Zimbabwe still had a strong comparative advantage
In tobacco production: near ideal climate and soil
¶3. (C) However, de la Fargue said for Zimbabwe to
realize its potential, the government had to make
the decision to emphasize production over politics
and put an end to the uncertainty created by its
approach to land reform. Tobacco was a crop
that required a heavy up front investment. Seedbeds
had to be laid 18 months in advance. His association
was now composed primarily of small growers. There were
roughly 1000 small tobacco growers, virtually all black,
and only around 500 larger commercial growers, of whom
roughly half were white Zimbabwean and the other half
black. For both groups, but especially for the former,
land security was the key to a rebound in production.
The smaller farmers needed a clear title to the land in
order to raise the capital needed to invest in tobacco
Land Seizures Need to End
¶4. (C) The Ambassador said his impression was that
land reform was close to a fait accompli and was
certainly unlikely to be rolled back. He asked
de la Fargue for his views. De la Fargue said
land reform was probably irreversible but said the
insecurity caused by continuing land seizures had
become a principal obstacle to restored production.
His hope and expectation was that following next
spring,s parliamentary elections, President Mugabe
would decide to bring an end to land seizures and to
restore stability to the sector. If he did not and
the government continued to pursue radical policies
that hobbled the economy, the country would likely
see massive emigration.
¶5. (C) De la Fargue said the other major obstacle
to a rebound in production was the unresolved
compensation claims of farmers already dispossessed.
As long as ownership of the land was in doubt, so
was ownership of the crop, and this sort of uncertainty
would impede badly needed foreign investment. At this
point, the dispossessed farmers would likely accept
pennies on the dollar and had already accepted the
principal that they would not be compensated for the
land itself, but only for improvements they had made
to the farms. De la Fargue added that there were 4000
farmers to compensate with an estimated average claim of
US$500,000. Thus for a fraction of US$ 200 million, the
problem could be made to go away. However, the GOZ was
insisting that the UK foot the bill and the UK was
insisting the GOZ pay the farmers.
Dealing with the GOZ
¶6. (C) De la Fargue said his main conduit to Mugabe
was through Zimbabwe Reserve Bank (ZRB) President
Gideon Gono. Gono was the one senior GOZ official who
understood market economics. He had proven an honest
interlocutor and an effective advocate. Gono had made
tobacco a privileged sector, able to obtain foreign
exchange from the bank with which to buy needed inputs.

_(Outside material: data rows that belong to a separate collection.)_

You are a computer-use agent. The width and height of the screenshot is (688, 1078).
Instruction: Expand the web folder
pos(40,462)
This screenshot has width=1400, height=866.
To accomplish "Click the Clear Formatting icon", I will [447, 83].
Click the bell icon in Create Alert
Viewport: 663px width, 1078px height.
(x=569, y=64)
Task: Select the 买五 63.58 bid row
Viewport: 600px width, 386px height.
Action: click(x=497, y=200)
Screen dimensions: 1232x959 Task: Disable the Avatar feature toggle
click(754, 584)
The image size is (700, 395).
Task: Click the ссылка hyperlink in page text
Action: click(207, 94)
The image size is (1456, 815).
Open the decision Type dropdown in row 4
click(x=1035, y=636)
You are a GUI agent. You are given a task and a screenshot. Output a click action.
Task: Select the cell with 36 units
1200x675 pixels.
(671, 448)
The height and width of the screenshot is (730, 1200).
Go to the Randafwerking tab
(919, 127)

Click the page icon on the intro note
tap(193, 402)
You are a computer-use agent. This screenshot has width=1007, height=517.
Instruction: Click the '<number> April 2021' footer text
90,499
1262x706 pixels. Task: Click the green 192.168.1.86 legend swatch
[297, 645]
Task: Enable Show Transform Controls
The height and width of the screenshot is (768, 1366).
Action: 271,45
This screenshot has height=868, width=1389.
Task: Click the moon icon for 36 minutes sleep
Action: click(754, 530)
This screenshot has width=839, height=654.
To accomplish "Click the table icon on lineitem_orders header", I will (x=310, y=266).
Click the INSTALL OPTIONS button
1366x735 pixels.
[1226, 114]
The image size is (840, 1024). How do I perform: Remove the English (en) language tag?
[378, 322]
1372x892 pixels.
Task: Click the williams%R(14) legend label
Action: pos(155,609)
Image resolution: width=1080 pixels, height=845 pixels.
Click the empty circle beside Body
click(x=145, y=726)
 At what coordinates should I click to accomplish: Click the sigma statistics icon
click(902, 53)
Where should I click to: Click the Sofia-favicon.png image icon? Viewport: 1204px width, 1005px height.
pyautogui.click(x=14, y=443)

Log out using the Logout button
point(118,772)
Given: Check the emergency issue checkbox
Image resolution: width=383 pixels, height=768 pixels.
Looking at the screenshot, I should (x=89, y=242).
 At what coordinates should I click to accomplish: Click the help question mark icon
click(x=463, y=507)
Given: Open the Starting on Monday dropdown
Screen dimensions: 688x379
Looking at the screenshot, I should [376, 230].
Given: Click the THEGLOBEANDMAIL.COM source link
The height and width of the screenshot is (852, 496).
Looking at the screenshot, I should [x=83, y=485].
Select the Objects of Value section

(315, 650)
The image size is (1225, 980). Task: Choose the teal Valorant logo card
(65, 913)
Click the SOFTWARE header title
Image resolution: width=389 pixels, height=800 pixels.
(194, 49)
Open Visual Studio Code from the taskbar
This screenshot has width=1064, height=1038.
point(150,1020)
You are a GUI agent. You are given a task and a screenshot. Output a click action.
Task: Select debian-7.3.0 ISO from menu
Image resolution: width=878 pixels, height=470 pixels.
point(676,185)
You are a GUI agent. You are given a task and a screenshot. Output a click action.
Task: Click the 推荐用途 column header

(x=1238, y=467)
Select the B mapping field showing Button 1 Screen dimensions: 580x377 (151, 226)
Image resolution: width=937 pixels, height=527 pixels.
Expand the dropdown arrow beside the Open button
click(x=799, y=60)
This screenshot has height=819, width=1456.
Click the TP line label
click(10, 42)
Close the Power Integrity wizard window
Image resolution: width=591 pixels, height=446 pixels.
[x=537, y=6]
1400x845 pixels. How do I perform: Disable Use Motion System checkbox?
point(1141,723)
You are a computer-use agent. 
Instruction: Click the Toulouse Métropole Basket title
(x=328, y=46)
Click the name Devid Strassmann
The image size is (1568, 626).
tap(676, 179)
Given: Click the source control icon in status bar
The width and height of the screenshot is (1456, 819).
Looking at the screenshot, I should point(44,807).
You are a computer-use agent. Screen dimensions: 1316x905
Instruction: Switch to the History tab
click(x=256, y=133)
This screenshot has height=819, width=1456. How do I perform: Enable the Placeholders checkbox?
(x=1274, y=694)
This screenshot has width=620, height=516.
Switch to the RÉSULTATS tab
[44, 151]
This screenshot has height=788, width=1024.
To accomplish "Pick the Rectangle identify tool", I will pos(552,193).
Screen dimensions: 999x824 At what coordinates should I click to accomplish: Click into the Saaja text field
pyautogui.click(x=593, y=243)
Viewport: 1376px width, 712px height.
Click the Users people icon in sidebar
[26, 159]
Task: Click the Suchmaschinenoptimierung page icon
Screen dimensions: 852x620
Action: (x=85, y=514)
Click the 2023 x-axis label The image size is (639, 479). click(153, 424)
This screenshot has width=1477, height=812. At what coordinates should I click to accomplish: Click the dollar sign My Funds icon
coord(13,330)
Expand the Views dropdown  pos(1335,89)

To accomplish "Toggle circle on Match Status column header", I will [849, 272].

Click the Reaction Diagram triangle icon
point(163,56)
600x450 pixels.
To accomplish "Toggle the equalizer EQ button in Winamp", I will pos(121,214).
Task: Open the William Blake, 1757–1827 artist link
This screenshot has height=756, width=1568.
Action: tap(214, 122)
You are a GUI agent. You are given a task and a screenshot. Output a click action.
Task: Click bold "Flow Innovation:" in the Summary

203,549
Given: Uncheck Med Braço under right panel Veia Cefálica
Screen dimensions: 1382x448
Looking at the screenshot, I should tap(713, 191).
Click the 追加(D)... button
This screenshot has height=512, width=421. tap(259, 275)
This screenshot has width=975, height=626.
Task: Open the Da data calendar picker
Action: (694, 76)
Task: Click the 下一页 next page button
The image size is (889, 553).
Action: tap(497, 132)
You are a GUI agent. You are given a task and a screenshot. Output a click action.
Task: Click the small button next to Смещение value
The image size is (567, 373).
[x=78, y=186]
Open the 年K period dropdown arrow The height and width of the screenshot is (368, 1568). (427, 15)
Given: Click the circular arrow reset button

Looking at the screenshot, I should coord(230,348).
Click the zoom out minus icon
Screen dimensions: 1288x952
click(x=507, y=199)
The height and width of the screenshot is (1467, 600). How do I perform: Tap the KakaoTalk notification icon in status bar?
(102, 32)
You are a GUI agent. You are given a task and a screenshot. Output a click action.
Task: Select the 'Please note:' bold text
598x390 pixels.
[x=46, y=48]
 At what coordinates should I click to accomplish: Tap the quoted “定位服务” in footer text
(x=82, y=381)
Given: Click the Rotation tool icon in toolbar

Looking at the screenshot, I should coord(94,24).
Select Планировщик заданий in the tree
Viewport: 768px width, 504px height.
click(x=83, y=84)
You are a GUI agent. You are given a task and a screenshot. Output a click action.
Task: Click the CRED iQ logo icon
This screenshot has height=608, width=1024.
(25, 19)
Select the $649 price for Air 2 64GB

That said, de la Fargue acknowledged that Gono was one
of the senior Zimbabwean officials most able to profit
from the lack of convertibility and existence of a
parallel currency market, and that the presence of such
officials was fast becoming an impediment to reform.
¶7. (C) De la Fargue is the first interlocutors with whom
we,ve talked who put a price tag on compensation for the
farmers and the number he gave underscores how little it
would take, especially with private sector involvement,
to break one of the logjams on this issue.